De Advocaat-Generaal Machielse heeft geconcludeerd dat de Hoge Raad het beroep zal verwerpen.
3. Beoordeling van de middelen
3.1. De middelen strekken ten betoge dat de aanzegging van het hoger beroep door de Officier van Justitie niet op de bij de wet voorgeschreven wijze is betekend, zodat ten onrechte een appeldagvaarding is uitgebracht en de zaak ten onrechte door het Hof in behandeling is genomen.
3.2. Blijkens het proces-verbaal van de terechtzitting in hoger beroep heeft de raadsman van de niet verschenen verdachte aldaar het woord tot verdediging gevoerd. Het proces-verbaal houdt niet in dat de raadsman heeft geklaagd over de geldigheid van de betekening van de aanzegging van het hoger beroep, zodat het ervoor moet worden gehouden dat een zodanig verweer niet is gevoerd.

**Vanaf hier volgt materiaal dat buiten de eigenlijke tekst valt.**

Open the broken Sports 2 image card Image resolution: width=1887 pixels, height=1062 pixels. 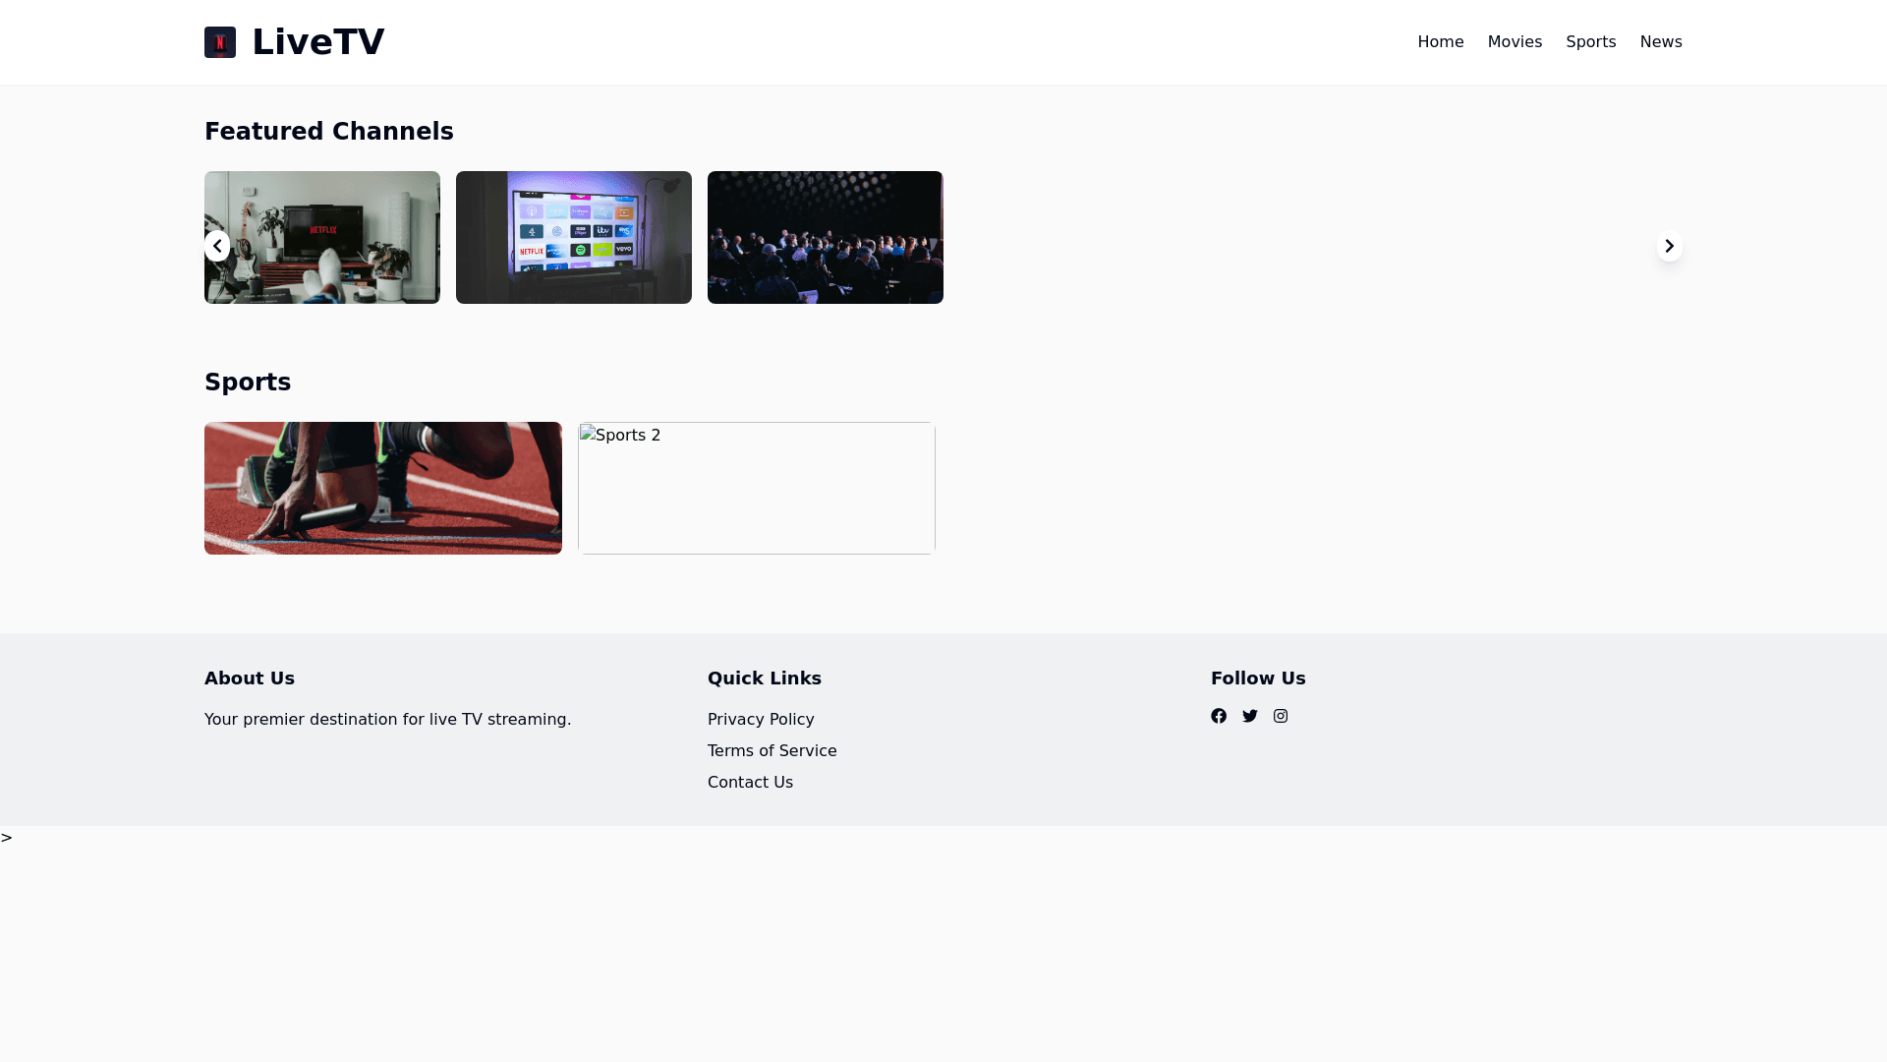click(757, 488)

3.3. De middelen miskennen dat niet met vrucht voor het eerst in cassatie kan worden geklaagd over de wijze van betekening van de aanzegging van het hoger beroep in een geval als het onderhavige waarin - naar uit het hiervoor onder 3.2 overwogene volgt - de raadsman van de niet verschenen verdachte de gelegenheid heeft gehad de desbetreffende klacht aan de appelrechter voor te leggen.
3.4. De middelen falen derhalve.
4. Slotsom
Nu de middelen niet tot cassatie kunnen leiden, terwijl de Hoge Raad ook geen grond aanwezig oordeelt waarop de bestreden uitspraak ambtshalve zou behoren te worden vernietigd, moet het beroep worden verworpen.
5. Beslissing
De Hoge Raad verwerpt het beroep.
Dit arrest is gewezen door de vice-president W.J.M. Davids als voorzitter, en de raadsheren A.J.A. van Dorst en B.C. de Savornin Lohman, in bijzijn van de waarnemend-griffier H.H.A. de Nijs, en uitgesproken op 8 januari 2002.